Dexamethasone-induced Ras protein 1 negatively regulates protein kinase C delta: implications for adenylyl cyclase 2 signaling

We identified dexamethasone-induced Ras protein 1 (Dexras1) as a negative regulator of protein kinase C (PKC) delta, and the consequences of this regulation have been examined for adenylyl cyclase (EC 4.6.1.1) type 2 (AC2) signaling. Dexras1 expression in human embryonic kidney 293 cells completely abolished dopamine D2 receptor-mediated potentiation of AC2 activity, which is consistent with previous reports of its ability to block receptor-mediated Gbetagamma signaling pathways.

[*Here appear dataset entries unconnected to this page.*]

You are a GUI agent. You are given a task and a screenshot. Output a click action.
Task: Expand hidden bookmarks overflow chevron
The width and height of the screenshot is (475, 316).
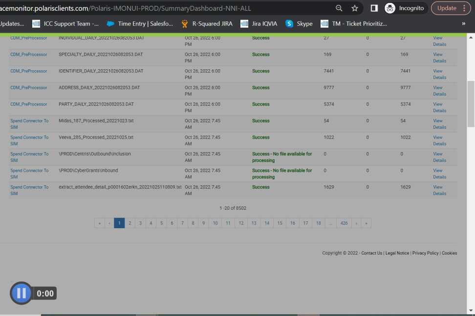[x=463, y=23]

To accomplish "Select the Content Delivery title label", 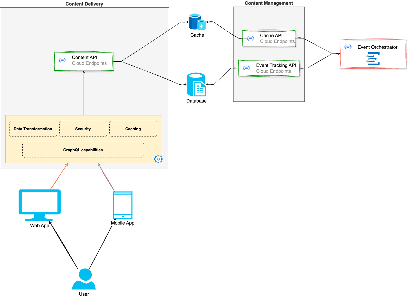I will [x=84, y=4].
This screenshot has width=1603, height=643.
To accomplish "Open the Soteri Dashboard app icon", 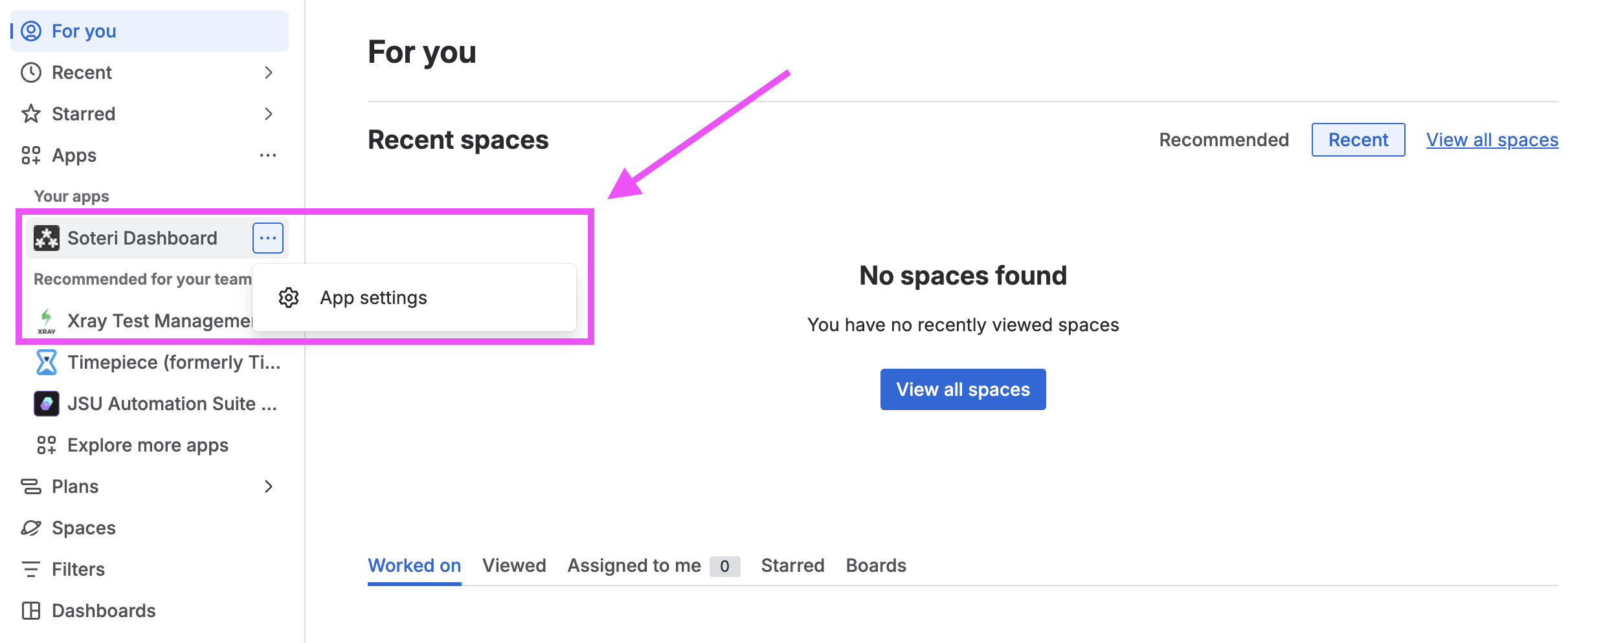I will (47, 238).
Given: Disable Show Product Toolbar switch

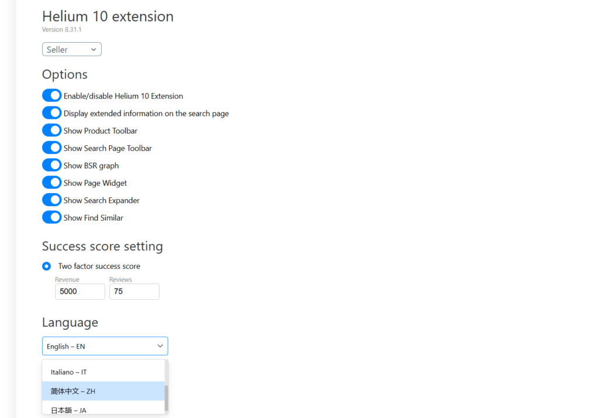Looking at the screenshot, I should point(51,131).
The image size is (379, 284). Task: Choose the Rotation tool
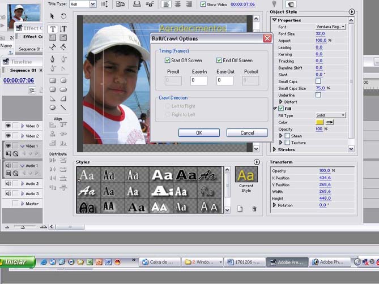click(63, 16)
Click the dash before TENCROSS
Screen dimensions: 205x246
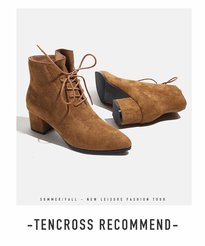30,226
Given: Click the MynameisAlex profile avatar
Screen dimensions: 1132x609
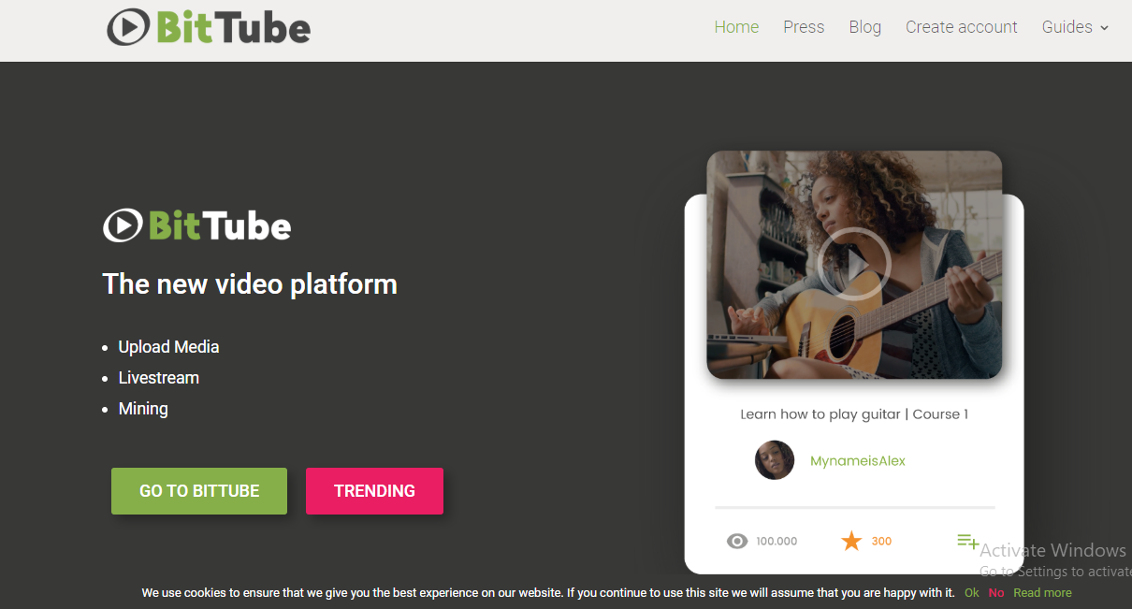Looking at the screenshot, I should coord(775,460).
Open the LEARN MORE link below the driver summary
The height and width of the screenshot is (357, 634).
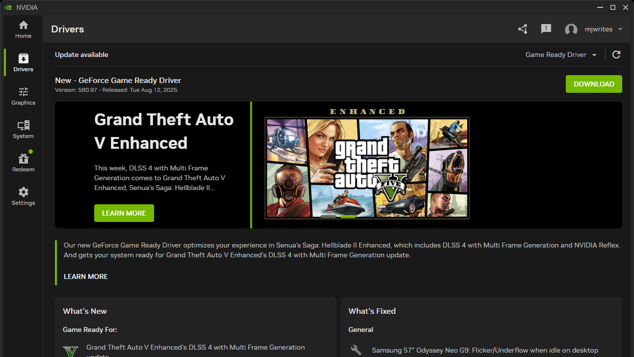pos(85,276)
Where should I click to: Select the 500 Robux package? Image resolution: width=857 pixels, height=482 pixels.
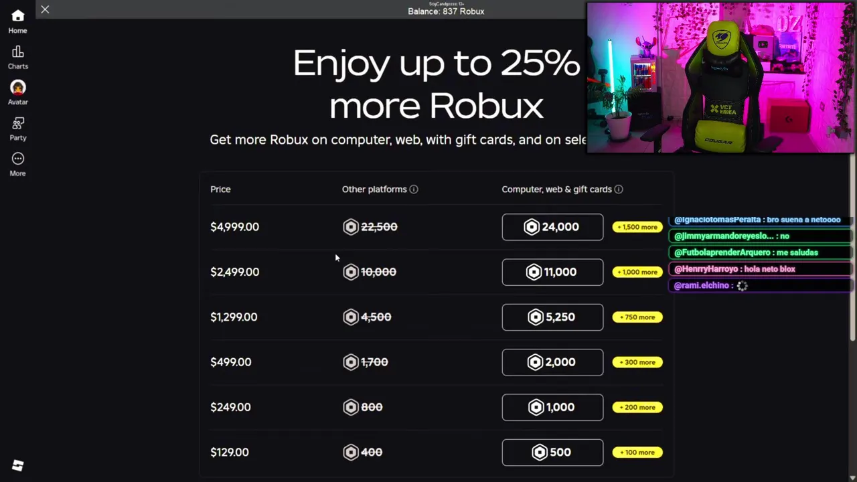click(552, 453)
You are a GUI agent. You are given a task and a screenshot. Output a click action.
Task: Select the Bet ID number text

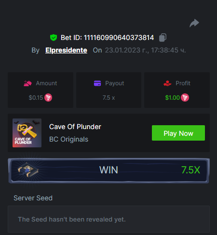coord(119,38)
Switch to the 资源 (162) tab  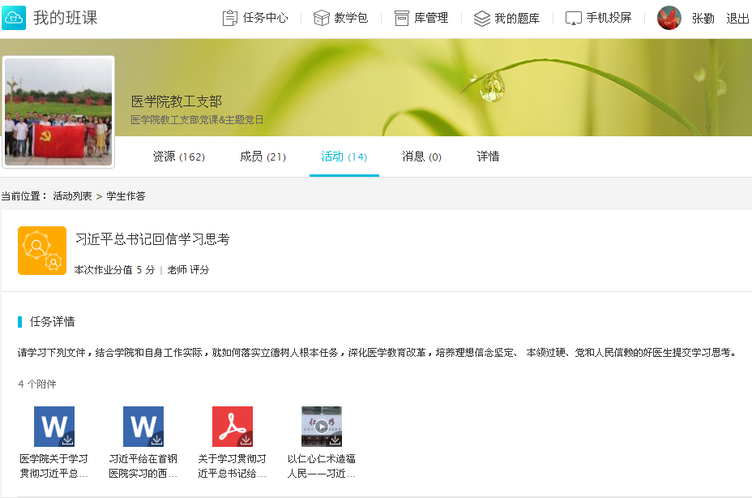[x=178, y=157]
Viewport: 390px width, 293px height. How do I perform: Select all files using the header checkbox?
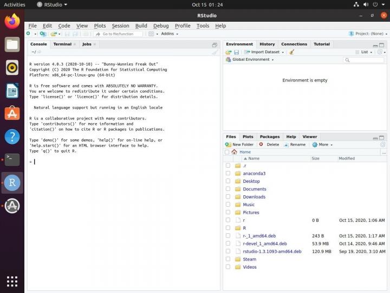point(228,158)
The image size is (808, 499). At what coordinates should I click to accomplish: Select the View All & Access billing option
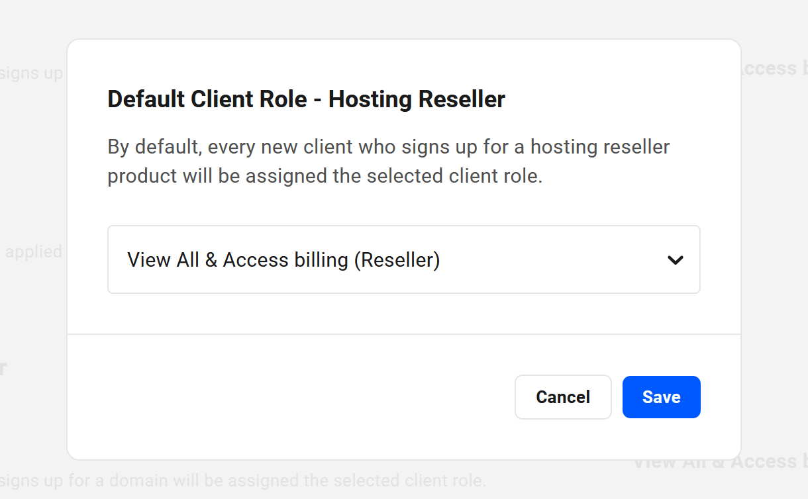click(285, 259)
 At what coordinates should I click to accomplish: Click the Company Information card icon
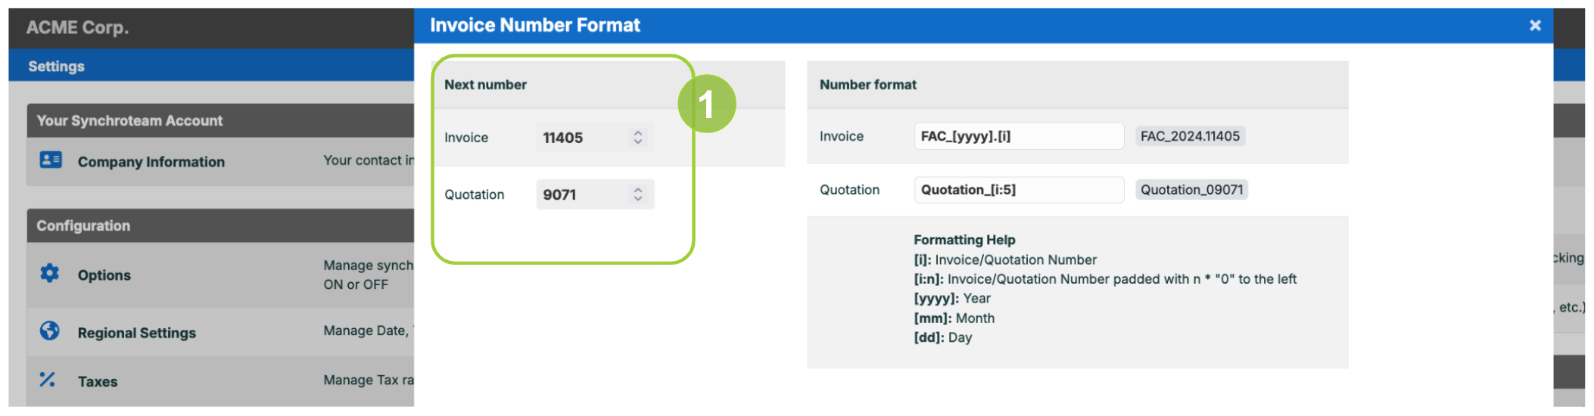point(51,160)
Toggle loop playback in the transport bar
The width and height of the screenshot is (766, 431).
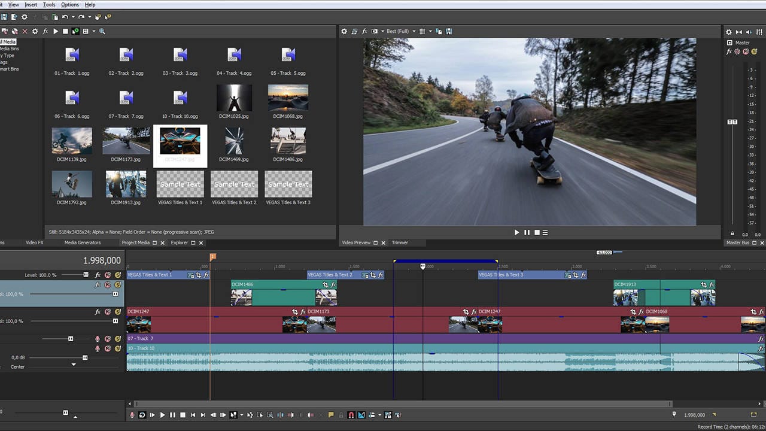[142, 415]
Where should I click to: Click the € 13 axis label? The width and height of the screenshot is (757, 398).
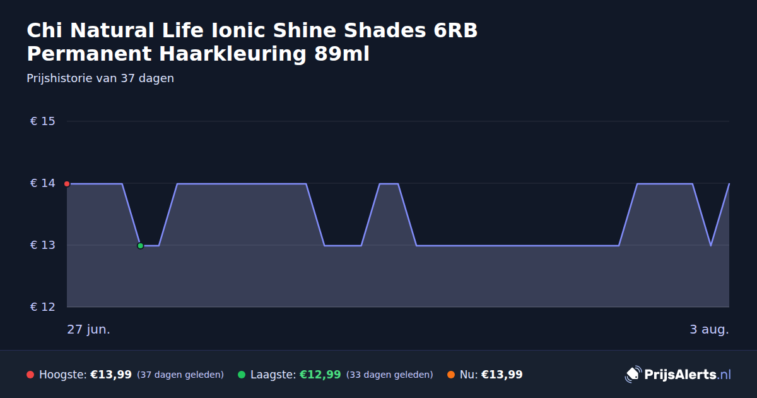click(x=43, y=245)
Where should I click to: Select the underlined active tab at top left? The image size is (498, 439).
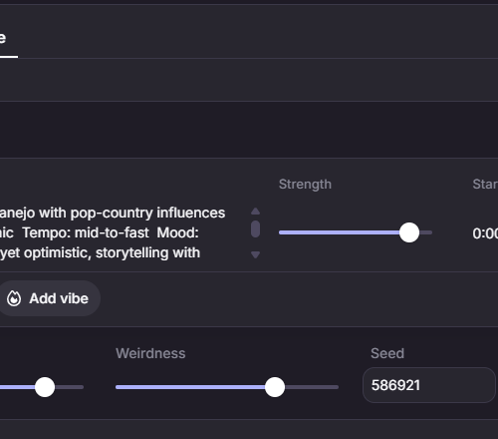[x=7, y=38]
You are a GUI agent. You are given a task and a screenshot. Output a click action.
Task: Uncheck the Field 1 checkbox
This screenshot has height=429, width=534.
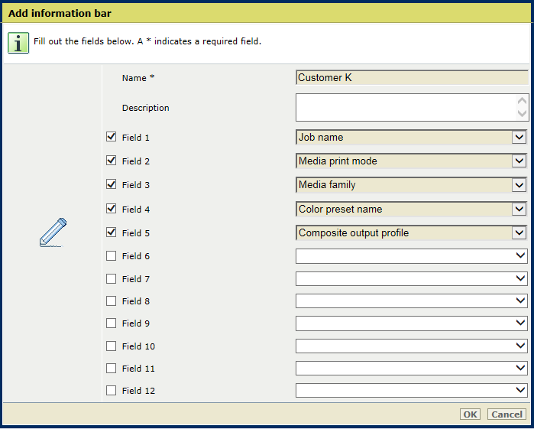point(111,137)
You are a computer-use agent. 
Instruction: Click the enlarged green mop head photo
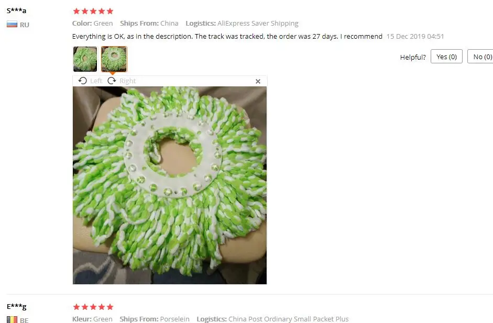click(170, 185)
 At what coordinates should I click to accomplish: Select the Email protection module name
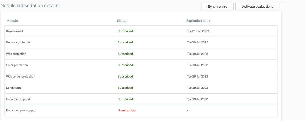click(x=17, y=65)
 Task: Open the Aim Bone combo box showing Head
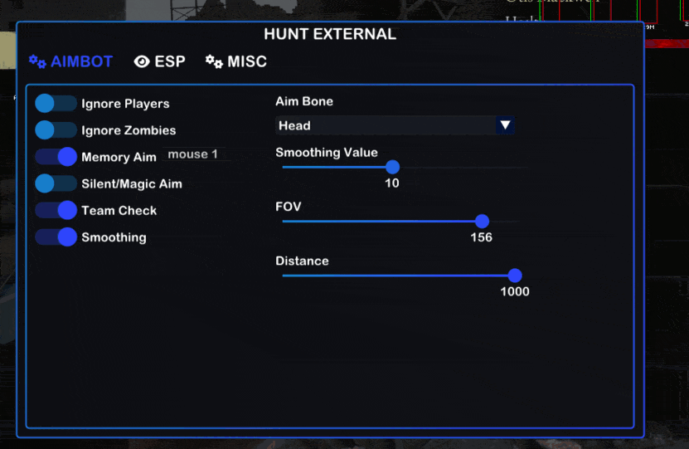385,125
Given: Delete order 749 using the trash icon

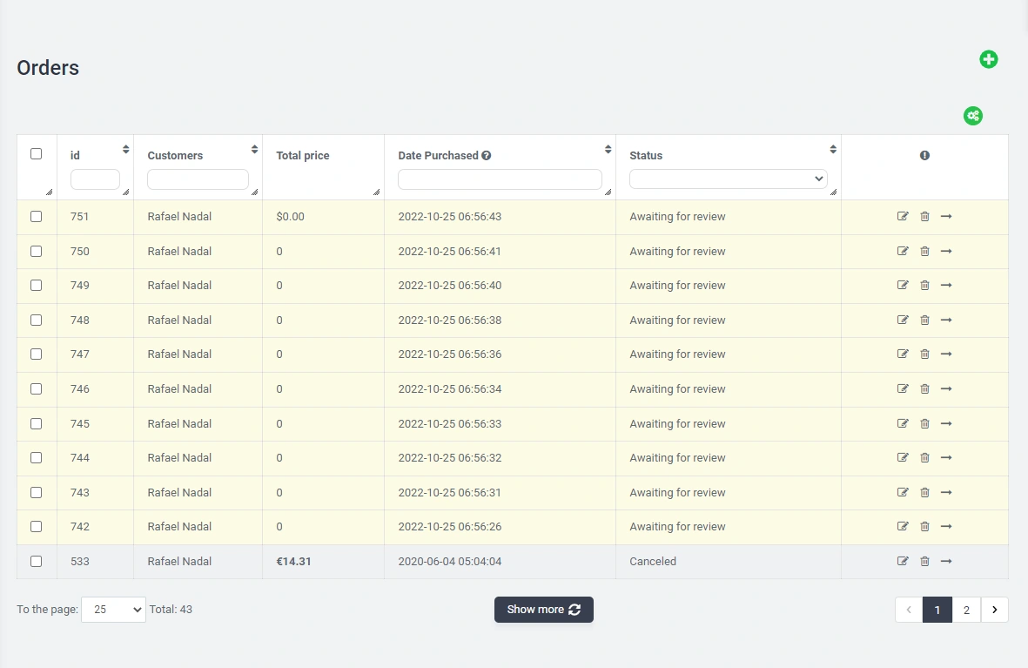Looking at the screenshot, I should [x=924, y=286].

In addition, Dexras1 significantly reduced phorbol 12-myristate 13-acetate (PMA)-stimulated AC2 activity but did not alter Galpha(s)-mediated cAMP accumulation. Dexras1 seemed to inhibit PMA stimulation of AC2 by interfering with PKCdelta autophosphorylation. This effect was selective for the delta isoform because Dexras1 did not alter autophosphorylation of PKCalpha or PKCepsilon. Dexras1 disruption of PKCdelta autophosphorylation resulted in a significant blockade of PKC kinase activity as measured by gamma-32P]ATP incorporation using a PKC-specific substrate. Moreover, Dexras1 and PKCdelta coimmunoprecipitated from whole-cell lysates. Dexras1 did not alter the membrane translocation of PKCdelta; however, the ability of Dexras1 to interfere with PKCdelta autophosphorylation was isoprenylation-dependent as determined using the farnesyltransferase inhibitor methyl {N-2-phenyl-4-N 2(R)-amino-3-mecaptopropylamino] benzoyl]}-methionate (FTI-277) and a CAAX box-deficient Dexras1 (C277S) mutant. PMA-stimulated AC2 activity was also not affected by Dexras1 C277S. Taken as a whole, these data suggest that Dexras1 functionally interacts with PKCdelta at the cellular membrane through an isoprenylation-dependent mechanism to negatively regulate PKCdelta activity. Moreover our study suggests that Dexras1 acts to modulate the activation of AC2 in an indirect fashion by inhibiting both Gbetagamma- and PKC-stimulated AC2 activity. The current study provides a novel role for Dexras1 in signal transduction.